The ABC, CBS, Fox and NBC television networks, their local affiliates in the Washington metropolitan area, and several other national broadcasters sued FilmOn in U.S. District Court for the District of Columbia in late May. The networks accused FilmOn of "exploiting…some of the most valuable intellectual property created in the United States" by distributing their programs without a license.
FilmOn, according to court filings, uses tiny antennae to capture television broadcast signals in local markets and stream the live programming online. In counterclaims filed June 27, FilmOn, represented by attorneys with Baker Marquart in Los Angeles, denied it was infringing the networks' copyrights.
The company argued its technology allowed users to access television broadcasts in the same manner as "rabbit ear" antennae on a traditional television set. Since the networks are required by federal law to make broadcasts available for free, FilmOn argued that by filing the lawsuit, the networks were trying to block public access.
FilmOn said that when it made a "good faith" effort to negotiate with one of the networks, NBC, the network offered to sell FilmOn "one particular program from the dawn of television that is essentially worthless at present day, for a cost of $500,000.00 per year."

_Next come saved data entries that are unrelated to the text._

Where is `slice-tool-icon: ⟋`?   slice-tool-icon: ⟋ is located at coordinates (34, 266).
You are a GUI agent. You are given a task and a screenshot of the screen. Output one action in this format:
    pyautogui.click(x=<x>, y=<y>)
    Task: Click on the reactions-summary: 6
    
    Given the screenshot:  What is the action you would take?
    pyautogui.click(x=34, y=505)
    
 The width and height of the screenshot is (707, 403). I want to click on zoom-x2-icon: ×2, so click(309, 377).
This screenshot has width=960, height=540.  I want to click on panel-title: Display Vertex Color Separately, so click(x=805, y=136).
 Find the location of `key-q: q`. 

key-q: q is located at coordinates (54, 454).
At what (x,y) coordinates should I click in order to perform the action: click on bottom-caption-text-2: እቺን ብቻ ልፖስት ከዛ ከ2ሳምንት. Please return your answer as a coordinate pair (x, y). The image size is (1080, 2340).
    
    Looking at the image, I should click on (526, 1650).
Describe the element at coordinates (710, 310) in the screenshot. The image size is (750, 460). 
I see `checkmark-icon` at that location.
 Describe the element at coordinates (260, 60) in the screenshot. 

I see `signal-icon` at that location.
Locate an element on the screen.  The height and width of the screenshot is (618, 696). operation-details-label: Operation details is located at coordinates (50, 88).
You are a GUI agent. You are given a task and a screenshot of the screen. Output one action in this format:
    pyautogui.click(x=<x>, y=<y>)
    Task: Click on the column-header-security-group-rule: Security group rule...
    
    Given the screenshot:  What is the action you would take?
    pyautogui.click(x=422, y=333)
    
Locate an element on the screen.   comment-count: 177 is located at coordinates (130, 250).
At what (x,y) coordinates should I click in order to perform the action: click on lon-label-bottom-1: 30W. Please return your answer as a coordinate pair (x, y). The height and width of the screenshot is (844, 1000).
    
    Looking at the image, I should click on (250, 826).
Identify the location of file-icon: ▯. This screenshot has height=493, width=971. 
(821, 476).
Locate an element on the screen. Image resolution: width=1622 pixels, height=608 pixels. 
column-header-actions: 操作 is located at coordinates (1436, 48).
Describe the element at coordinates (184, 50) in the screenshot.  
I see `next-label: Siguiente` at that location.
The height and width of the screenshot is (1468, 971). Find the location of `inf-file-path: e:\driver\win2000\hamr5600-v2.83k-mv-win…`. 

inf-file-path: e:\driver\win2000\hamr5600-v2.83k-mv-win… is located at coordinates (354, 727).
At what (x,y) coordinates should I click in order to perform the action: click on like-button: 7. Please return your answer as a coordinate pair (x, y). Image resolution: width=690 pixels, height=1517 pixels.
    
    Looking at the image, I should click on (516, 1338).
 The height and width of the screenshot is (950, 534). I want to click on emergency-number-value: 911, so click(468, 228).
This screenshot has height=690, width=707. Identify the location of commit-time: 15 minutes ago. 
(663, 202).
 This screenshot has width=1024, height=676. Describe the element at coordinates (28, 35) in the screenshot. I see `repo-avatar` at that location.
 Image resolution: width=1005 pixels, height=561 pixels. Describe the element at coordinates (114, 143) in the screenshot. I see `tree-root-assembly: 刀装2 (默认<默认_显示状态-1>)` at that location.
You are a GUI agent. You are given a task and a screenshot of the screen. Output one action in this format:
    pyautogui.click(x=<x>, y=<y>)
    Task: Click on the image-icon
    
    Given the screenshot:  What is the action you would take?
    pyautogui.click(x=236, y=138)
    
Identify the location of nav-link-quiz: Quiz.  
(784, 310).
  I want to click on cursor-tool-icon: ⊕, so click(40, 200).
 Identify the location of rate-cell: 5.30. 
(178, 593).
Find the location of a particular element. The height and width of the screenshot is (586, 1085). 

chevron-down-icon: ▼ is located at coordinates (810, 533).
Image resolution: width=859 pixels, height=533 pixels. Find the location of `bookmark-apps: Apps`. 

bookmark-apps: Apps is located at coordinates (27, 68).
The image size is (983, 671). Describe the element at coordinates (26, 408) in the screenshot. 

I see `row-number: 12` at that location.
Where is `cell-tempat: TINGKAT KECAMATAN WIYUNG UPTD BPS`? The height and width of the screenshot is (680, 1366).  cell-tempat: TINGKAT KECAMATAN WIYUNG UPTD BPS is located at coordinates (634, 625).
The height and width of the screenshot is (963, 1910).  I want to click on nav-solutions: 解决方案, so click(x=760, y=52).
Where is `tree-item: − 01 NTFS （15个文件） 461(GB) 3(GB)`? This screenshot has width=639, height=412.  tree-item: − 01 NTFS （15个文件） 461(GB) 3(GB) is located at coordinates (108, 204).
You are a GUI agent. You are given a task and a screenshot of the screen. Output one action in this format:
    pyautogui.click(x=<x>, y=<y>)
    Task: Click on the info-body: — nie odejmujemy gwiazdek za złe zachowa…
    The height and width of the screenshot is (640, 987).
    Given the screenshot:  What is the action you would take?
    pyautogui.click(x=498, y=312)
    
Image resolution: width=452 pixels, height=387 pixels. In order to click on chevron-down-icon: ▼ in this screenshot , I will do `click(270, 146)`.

The company wants U.S. District Judge Rosemary Collyer to enter a judgment finding FilmOn did not violate the networks' copyrights.
In a statement, a Fox Networks Group spokesman said: "The courts have already made clear to [FilmOn founder Alki David] that the commercial retransmission of our broadcast signal without permission or compensation is a clear violation of the law. It is his right to attempt to make any claim he wishes, but we are confident that that he will be enjoined at every turn."
The Fox plaintiffs are being represented by Paul Smith of Jenner & Block. The remaining networks are being represented by Robert Garrett of Arnold & Porter. Garrett could not immediately be reached for comment.
The networks have sued in other courts to block FilmOn and a similar service known as Aereo Inc. from operating in other jurisdictions. The networks won a limited injunction against FilmOn in the U.S. Court of Appeals for the Ninth Circuit and lost a case against Aereo in the Second Circuit. Both cases are still pending on appeal.